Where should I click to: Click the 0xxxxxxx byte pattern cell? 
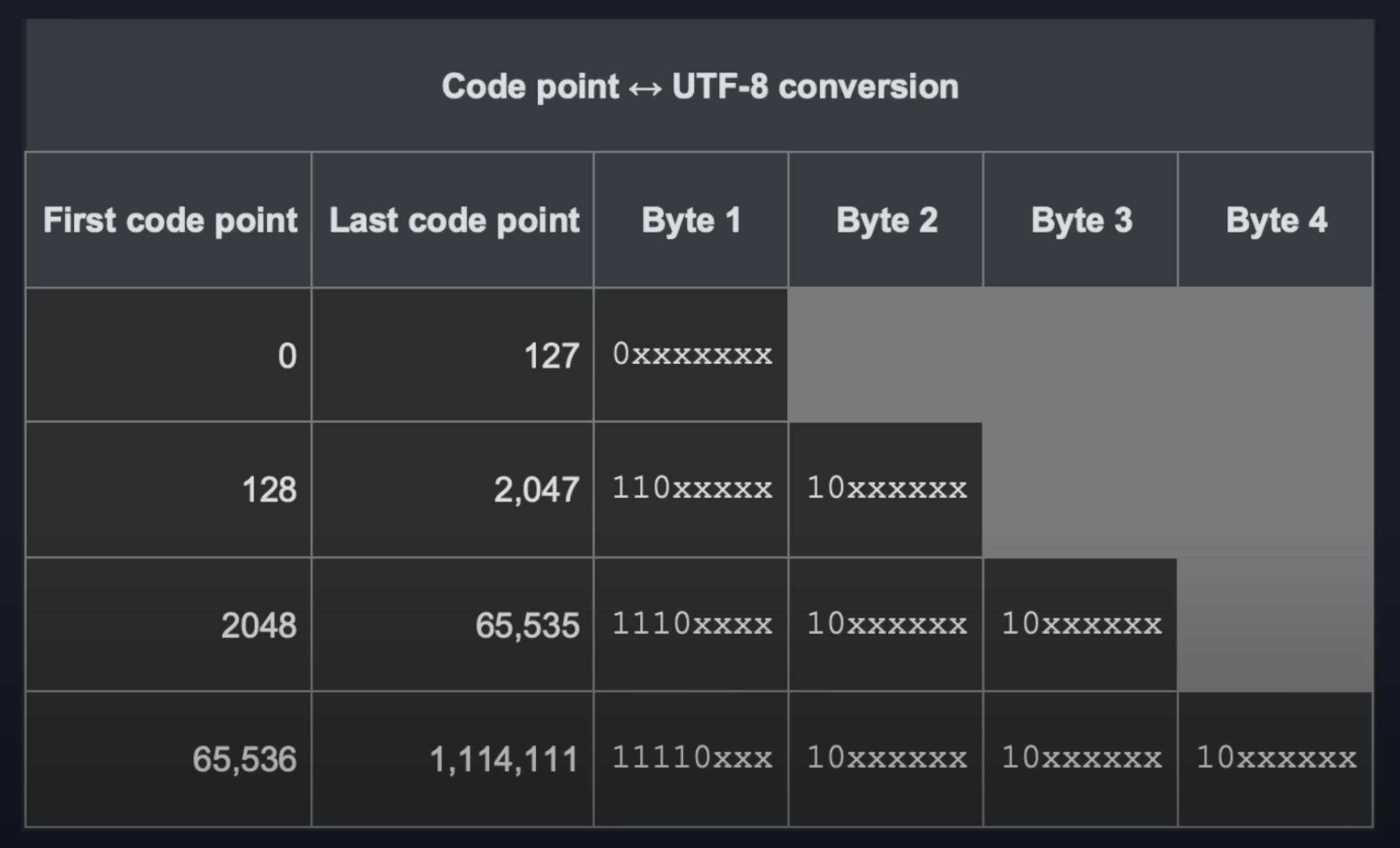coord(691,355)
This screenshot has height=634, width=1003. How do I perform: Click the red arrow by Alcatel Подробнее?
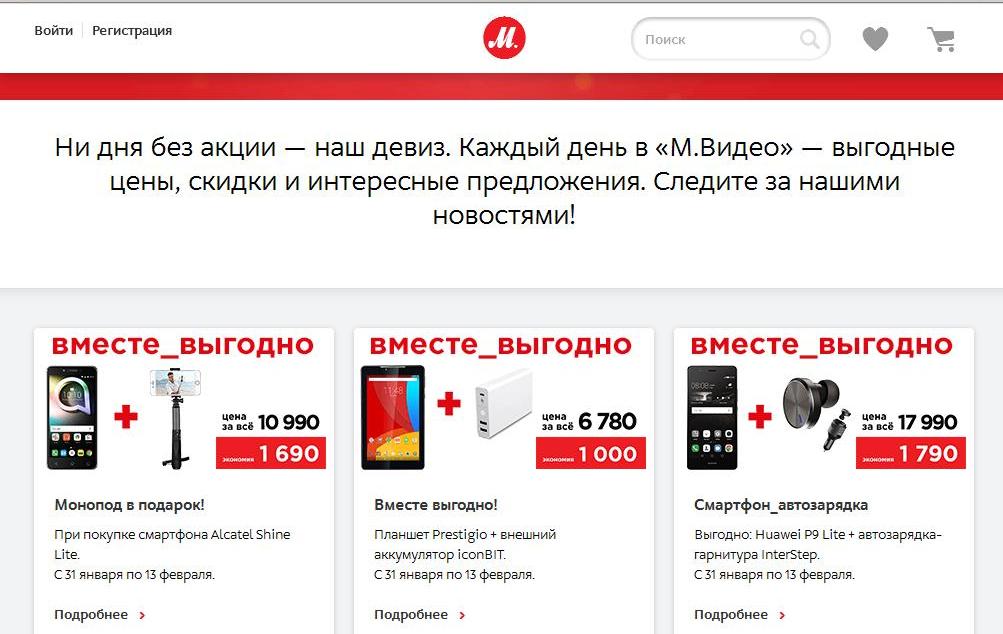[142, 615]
+ + + + + + +
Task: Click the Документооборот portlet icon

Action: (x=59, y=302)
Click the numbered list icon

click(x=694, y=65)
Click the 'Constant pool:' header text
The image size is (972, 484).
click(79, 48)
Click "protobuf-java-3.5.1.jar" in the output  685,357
+ + + + + + +
- WORK TO BE COMPLETED -
Of the lines above, retype only those from the line containing "Task: Click the Документооборот portlet icon" through the line containing "in the output", including both, exactly.

- RESULT FOR THIS TASK -
Task: Click the Документооборот portlet icon

Action: (x=59, y=302)
Click the numbered list icon

click(x=694, y=65)
Click the 'Constant pool:' header text
The image size is (972, 484).
click(79, 48)
Click "protobuf-java-3.5.1.jar" in the output  685,357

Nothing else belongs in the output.